Иногда я убивал кого-нибудь из них, но чаще оставлял в живых, дабы на них ложился вечный стыд за содеянное. В церкви я утешал их словами о возвышенном и оставался для них единственным, кто относился к ним без презрения.
Вскоре я обзавелся целой когортой таких юных и обесчещеных. Плетя интриги, сея слухи и вражду меж ними, я добивался то взаимоубийства, а то буйных оргий, которые также часто заканчивались убийствами и людоедством.
Было весело.
Последняя метаморфоза
Однажды я узнал о Ней. О чистой невинной деве, которая, храня незыблемую верность, ждала своего доброго витязя из далеких походов, где он совершал славные подвиги.

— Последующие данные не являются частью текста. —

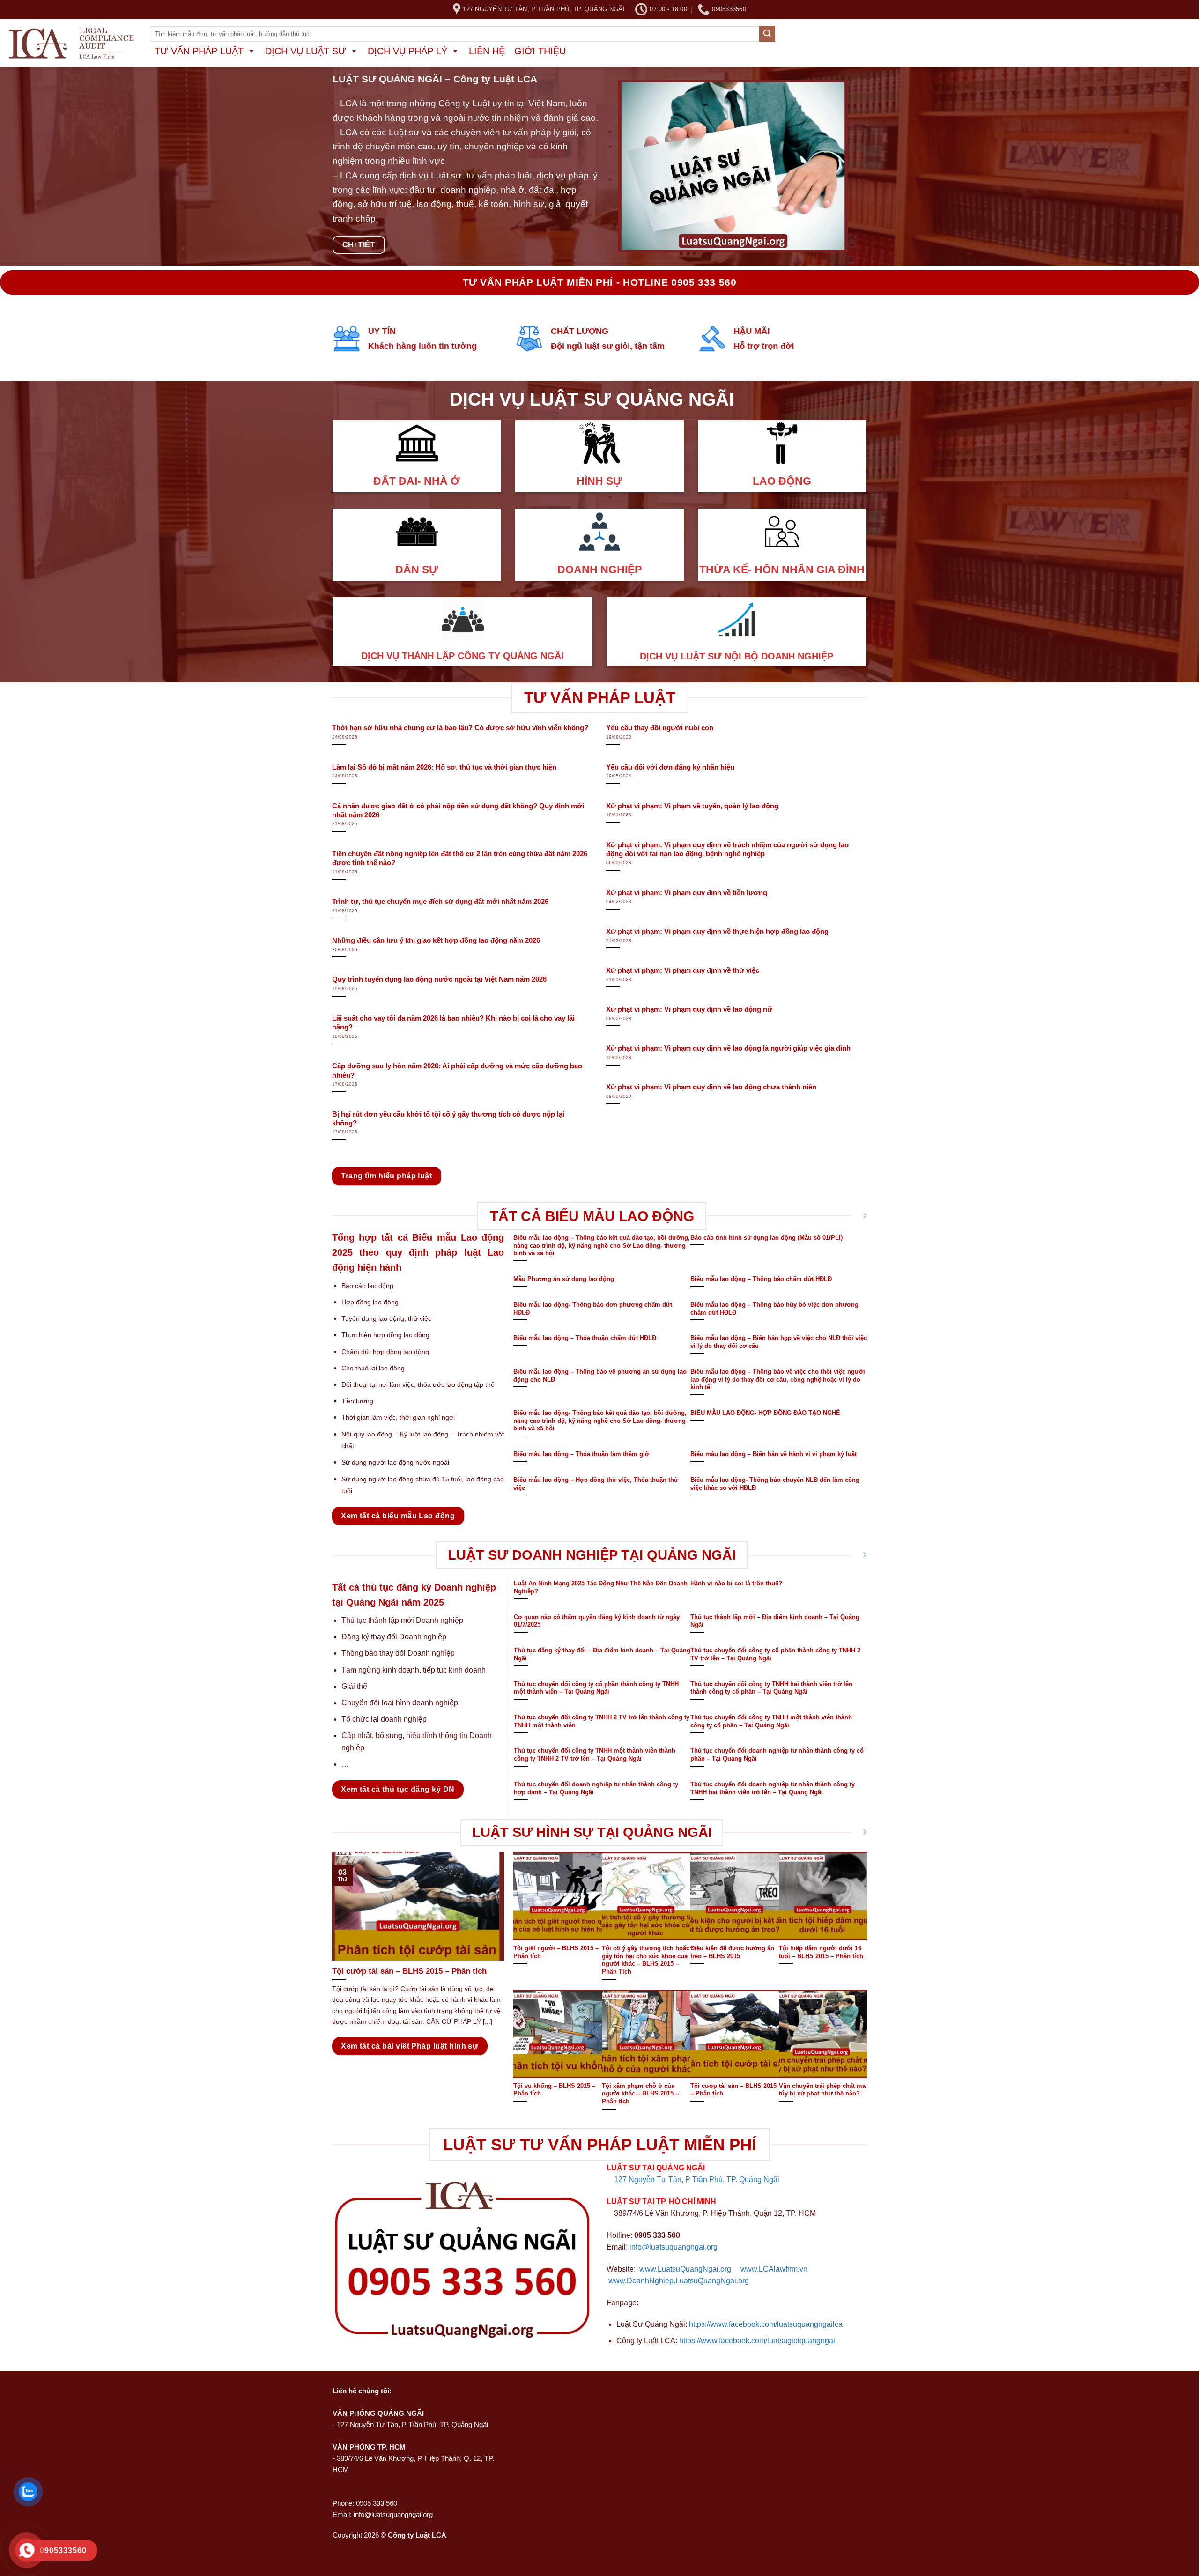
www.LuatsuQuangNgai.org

Мной овладело непреодолимое вожделение, но ни мои колдовские чары, ни морок цветов из мого сада не действовали на нее. Тогда я взял ее силой и, как и ту вдову, утащил в подвал и приковал цепью. Я совал свой уд, во все отверстия ее прекрасного тела. Орошал ее своим семенем и нечистотами своего организма. Пускал своих насекомых ползать по ней и жалить ее. Я сделал для нее ложе из разлагающихся тел. Приводил, лишив их разума и памяти, толпы ненасытных юнцов и заставлял их грязно пользоваться соблазнами ее истерзанного и обессиленного тела. Я находил огромных полудиких псов и, окропив ее лоно соком сук, жаждущих зачать, отдавал ее их инстинктам на растерзание.

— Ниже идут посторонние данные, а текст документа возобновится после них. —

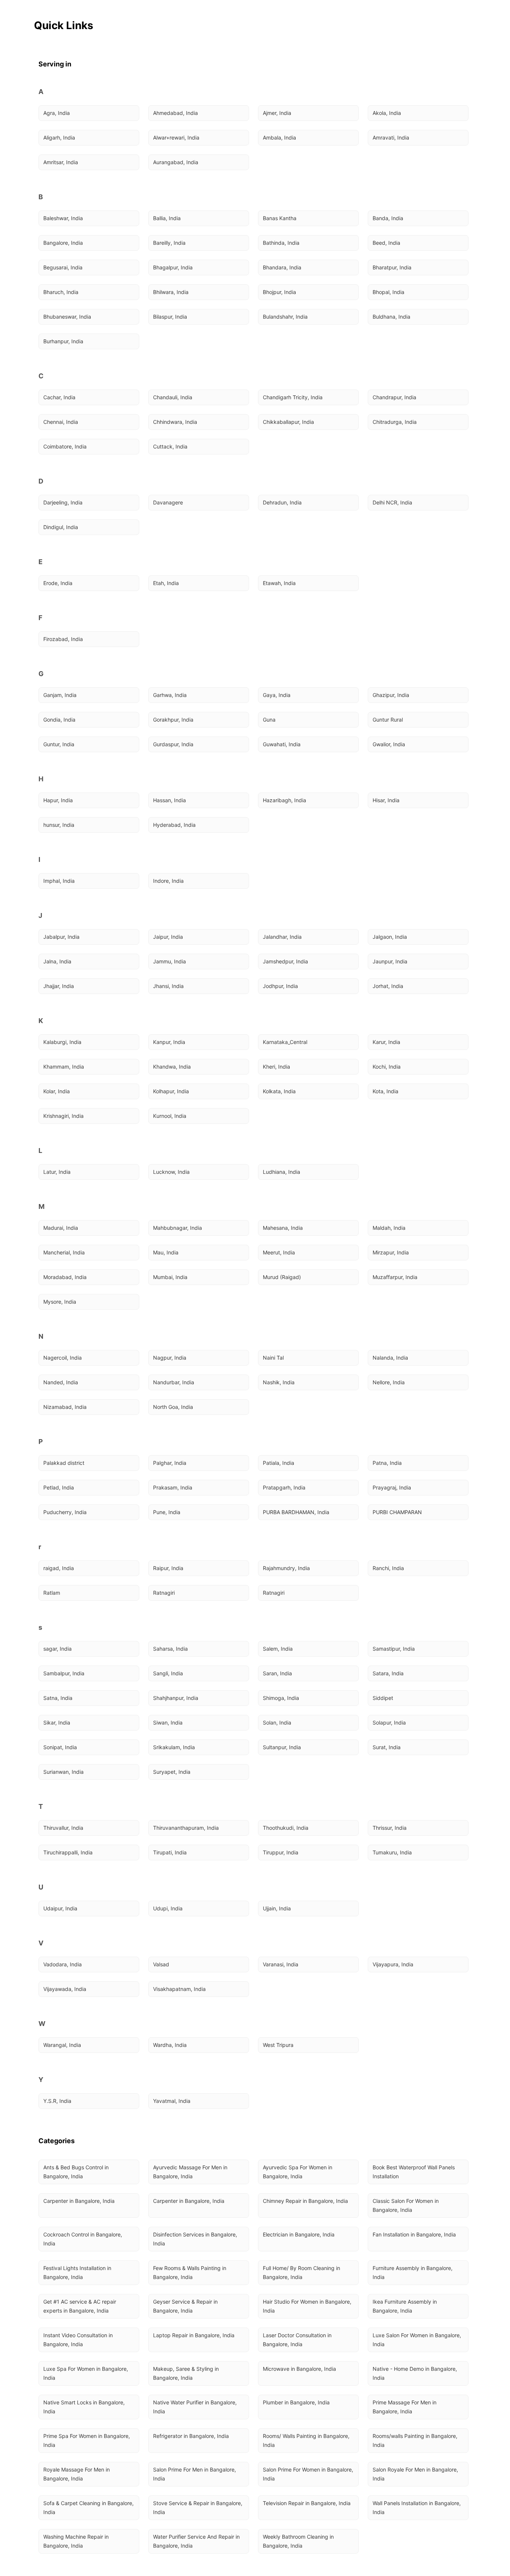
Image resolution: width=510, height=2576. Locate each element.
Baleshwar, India (63, 218)
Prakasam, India (172, 1487)
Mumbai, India (170, 1277)
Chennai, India (60, 422)
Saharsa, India (170, 1648)
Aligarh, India (59, 137)
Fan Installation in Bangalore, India (414, 2234)
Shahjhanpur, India (175, 1698)
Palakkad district (63, 1463)
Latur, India (57, 1172)
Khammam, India (63, 1066)
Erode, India (57, 583)
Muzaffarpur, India (395, 1277)
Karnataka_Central (285, 1042)
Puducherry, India (65, 1512)
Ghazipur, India (391, 695)
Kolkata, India (279, 1091)
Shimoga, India (281, 1698)
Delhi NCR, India (392, 502)
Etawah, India (279, 583)
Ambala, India (279, 137)
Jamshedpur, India (285, 961)
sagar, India (57, 1648)
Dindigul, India (60, 527)
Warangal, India (62, 2045)
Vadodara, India (62, 1964)
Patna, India (387, 1463)
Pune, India (166, 1512)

Но ничего из этого не смогло лишить ее невинности и чистоты. Раны заживали на ней, омытые ее слезами, а грязь бесследно исчезала с нее. И душа ее не поддавалась растлению. Даже тела, на коих она возлежала по моей прихоти, перестали разлагаться и смердить.
Я принял облик доброго витязя, но она распознала меня и не отдала мне тепла и страсти своих ланит.
Бессилие мое будило во мне безумный гнев, и я учинял над ней страшнейшие пытки, но не мог нанести ей вреда. А она лишь слегка улыбалась не мне и тихонько шептала о том, что витязь ее уже недалече.
И правда, вскоре он появился и спрашивал о ней, но никто не знал, где она. И он приходил в церковь и мы вместе печалились, и я вселял в него надежду и утешал его словами о божественном провидении.
Оернувшись змеей я жил у него на груди. И сон его был беспокоен, и он бормотал о ней и о любви – безумец.
В образе дев неземной красоты и невероятной привлекательности я являлся к нему и пытался совратить, но он, не поддаваясь соблазнам, прогонял меня. И дурманящий запах цветов моих нагонял на него лишь в тяжелую дрему.
И я решил убить его на ее глазах.
Свернувшись змеей на его груди, я нашептал ему в ночной тиши, где он найдет ее, и он незамедлительно бросился к моей усадьбе.
Найдя ее в подвале, он кинулся к ней, но я ужалил его в грудь и, вернув свой прежний облик, метнулся ему за спину и вонзил в нее острый, длинный, отравленный кинжал по самую рукоять.
Он упал, а я взглянул на нее, чтобы насладиться болью в ее глазах, и слух мой был услажден ее криком.
Но витязь, привыкший в походах к укусам змей, ядам и колотым ранам, поднялся и ударил меня так, что я лишился чувств.
Своим мечом он перерубил цепь, приковывающую ее к стене и этой же цепью связал меня. Ее он отвел в свой дом, укрыв своим плащем, а меня доставил к людям.
На следующий день меня судили. И я рассказал все, смеясь над их ужасом и отвращением.
Когда же судья зачитывал приговор, где меня должны были посадить на кол и оставить умирать долгой мучительной смертью, я превратился в бычий цепень и мигом скрылся в его анусе.
Живу теперь так и задаюсь вопросом – посадят ли на кол судью, чтоб привести мой приговор в исполнение?